🤖 AI Summary
To address the limitations of large language models (LLMs) in complex clinical diagnosis—namely, isolated reasoning and non-reusable experiential knowledge—this paper proposes a self-evolving multi-agent clinical diagnostic framework. The framework employs an iterative, human-in-the-loop process involving diagnostic agents, evaluation agents, and domain experts to enable autonomous clinical knowledge distillation and continuous knowledge accumulation—achieving cross-model generalizability, transferability, and personalization.
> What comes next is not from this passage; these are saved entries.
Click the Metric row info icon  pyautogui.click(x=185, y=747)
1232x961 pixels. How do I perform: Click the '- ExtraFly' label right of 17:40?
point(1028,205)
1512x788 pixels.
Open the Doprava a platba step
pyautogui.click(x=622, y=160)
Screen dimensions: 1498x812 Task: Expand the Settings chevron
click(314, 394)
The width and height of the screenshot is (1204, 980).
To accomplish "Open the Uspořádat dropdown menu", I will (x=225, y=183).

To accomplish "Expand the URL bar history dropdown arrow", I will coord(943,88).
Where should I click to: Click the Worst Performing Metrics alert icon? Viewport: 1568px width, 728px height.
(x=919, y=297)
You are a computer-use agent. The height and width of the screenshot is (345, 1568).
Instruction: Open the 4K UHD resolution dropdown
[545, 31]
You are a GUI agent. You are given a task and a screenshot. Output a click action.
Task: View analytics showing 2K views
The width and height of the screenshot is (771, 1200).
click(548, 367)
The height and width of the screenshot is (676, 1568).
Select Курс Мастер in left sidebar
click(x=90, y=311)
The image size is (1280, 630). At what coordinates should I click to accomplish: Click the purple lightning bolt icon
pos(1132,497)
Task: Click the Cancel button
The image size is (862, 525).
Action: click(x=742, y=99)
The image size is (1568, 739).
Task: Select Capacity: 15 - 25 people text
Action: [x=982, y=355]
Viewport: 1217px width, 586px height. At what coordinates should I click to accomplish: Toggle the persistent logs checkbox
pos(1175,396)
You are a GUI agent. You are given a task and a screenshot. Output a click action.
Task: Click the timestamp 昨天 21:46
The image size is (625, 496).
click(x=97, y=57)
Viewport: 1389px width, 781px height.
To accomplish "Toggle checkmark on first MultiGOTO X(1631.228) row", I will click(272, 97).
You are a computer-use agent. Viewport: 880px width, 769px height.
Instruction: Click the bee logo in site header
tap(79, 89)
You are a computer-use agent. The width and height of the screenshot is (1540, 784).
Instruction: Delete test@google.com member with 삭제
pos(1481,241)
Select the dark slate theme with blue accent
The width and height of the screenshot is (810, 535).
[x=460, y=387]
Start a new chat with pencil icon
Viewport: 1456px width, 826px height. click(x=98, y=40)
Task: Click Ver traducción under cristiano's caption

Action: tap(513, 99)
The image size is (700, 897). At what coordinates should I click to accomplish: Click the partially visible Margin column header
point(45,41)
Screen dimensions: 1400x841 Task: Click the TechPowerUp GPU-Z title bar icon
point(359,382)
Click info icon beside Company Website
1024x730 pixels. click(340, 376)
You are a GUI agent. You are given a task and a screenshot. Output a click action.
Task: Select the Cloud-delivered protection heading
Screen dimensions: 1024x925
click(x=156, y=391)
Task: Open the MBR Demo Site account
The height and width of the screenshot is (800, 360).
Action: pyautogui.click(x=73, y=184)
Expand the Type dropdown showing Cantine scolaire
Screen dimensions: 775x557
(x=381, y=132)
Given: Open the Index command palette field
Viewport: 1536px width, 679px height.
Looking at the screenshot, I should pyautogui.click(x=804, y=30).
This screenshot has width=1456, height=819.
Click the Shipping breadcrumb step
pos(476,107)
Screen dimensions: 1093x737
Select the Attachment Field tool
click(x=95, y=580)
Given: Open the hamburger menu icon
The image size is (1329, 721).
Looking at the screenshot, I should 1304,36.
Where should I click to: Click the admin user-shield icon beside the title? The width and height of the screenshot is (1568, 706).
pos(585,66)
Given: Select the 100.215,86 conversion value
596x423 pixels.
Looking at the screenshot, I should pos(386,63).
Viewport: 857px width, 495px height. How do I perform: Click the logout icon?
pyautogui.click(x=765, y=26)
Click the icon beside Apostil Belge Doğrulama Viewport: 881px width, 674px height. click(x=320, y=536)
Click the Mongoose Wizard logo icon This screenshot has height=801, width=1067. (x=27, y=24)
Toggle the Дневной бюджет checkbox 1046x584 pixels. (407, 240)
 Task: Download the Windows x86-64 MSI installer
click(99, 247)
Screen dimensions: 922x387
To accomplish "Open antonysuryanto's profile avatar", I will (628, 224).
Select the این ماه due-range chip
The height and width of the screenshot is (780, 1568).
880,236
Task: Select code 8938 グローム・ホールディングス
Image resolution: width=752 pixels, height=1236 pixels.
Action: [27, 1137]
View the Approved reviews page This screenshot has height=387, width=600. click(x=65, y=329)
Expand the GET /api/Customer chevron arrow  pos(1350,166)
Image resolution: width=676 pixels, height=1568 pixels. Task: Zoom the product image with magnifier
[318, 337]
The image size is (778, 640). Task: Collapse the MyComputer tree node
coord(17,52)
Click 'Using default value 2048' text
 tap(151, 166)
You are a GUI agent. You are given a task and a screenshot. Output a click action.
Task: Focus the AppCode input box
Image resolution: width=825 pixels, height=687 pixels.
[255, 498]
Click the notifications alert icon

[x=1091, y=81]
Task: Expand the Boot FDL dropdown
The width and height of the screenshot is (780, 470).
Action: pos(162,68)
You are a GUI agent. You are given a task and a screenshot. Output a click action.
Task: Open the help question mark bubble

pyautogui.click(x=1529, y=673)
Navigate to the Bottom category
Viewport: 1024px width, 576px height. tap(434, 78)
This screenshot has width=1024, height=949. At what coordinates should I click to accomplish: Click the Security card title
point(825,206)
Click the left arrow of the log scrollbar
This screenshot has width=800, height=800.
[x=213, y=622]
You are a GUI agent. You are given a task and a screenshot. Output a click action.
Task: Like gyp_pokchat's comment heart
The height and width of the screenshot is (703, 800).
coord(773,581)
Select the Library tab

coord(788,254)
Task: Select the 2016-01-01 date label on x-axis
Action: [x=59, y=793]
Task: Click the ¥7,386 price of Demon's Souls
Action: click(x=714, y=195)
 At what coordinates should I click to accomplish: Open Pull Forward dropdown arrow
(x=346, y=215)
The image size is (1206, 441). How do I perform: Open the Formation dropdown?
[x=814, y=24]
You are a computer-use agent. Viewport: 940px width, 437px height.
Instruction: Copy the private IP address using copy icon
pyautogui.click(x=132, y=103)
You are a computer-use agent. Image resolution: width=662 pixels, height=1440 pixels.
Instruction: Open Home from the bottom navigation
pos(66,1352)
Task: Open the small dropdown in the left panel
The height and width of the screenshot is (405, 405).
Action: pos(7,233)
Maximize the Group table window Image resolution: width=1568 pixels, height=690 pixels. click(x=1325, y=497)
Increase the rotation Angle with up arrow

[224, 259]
Built upon open-source models including Llama-3.1 and DeepSeek-R1-Distill-Llama, the system supports traceable reasoning and human-AI collaborative decision-making. Experiments on 4,390 real-world cases spanning seven disease categories demonstrate that the framework achieves up to a 22.3% improvement in primary diagnosis accuracy over standard clinical guidelines, outperforms physician-only diagnosis by 16%, and delivers an 18.6% gain under human-AI collaboration—significantly enhancing diagnostic robustness and interpretability.
📝 Abstract
Large language models (LLMs) have demonstrated notable potential in medical applications, yet they face substantial challenges in handling complex real-world clinical diagnoses using conventional prompting methods. Current prompt engineering and multi-agent approaches typically optimize isolated inferences, neglecting the accumulation of reusable clinical experience. To address this, this study proposes a novel Multi-Agent Clinical Diagnosis (MACD) framework, which allows LLMs to self-learn clinical knowledge via a multi-agent pipeline that summarizes, refines, and applies diagnostic insights. It mirrors how physicians develop expertise through experience, enabling more focused and accurate diagnosis on key disease-specific cues. We further extend it to a MACD-human collaborative workflow, where multiple LLM-based diagnostician agents engage in iterative consultations, supported by an evaluator agent and human oversight for cases where agreement is not reached. Evaluated on 4,390 real-world patient cases across seven diseases using diverse open-source LLMs (Llama-3.1 8B/70B, DeepSeek-R1-Distill-Llama 70B), MACD significantly improves primary diagnostic accuracy, outperforming established clinical guidelines with gains up to 22.3% (MACD). On the subset of the data, it achieves performance on par with or exceeding that of human physicians (up to 16% improvement over physicians-only diagnosis). Additionally, on the MACD-human workflow, it achieves an 18.6% improvement compared to physicians-only diagnosis. Moreover, self-learned knowledge exhibits strong cross-model stability, transferability, and model-specific personalization, while the system can generate traceable rationales, enhancing explainability. Consequently, this work presents a scalable self-learning paradigm for LLM-assisted diagnosis, bridging the gap between the intrinsic knowledge of LLMs and real-world clinical practice.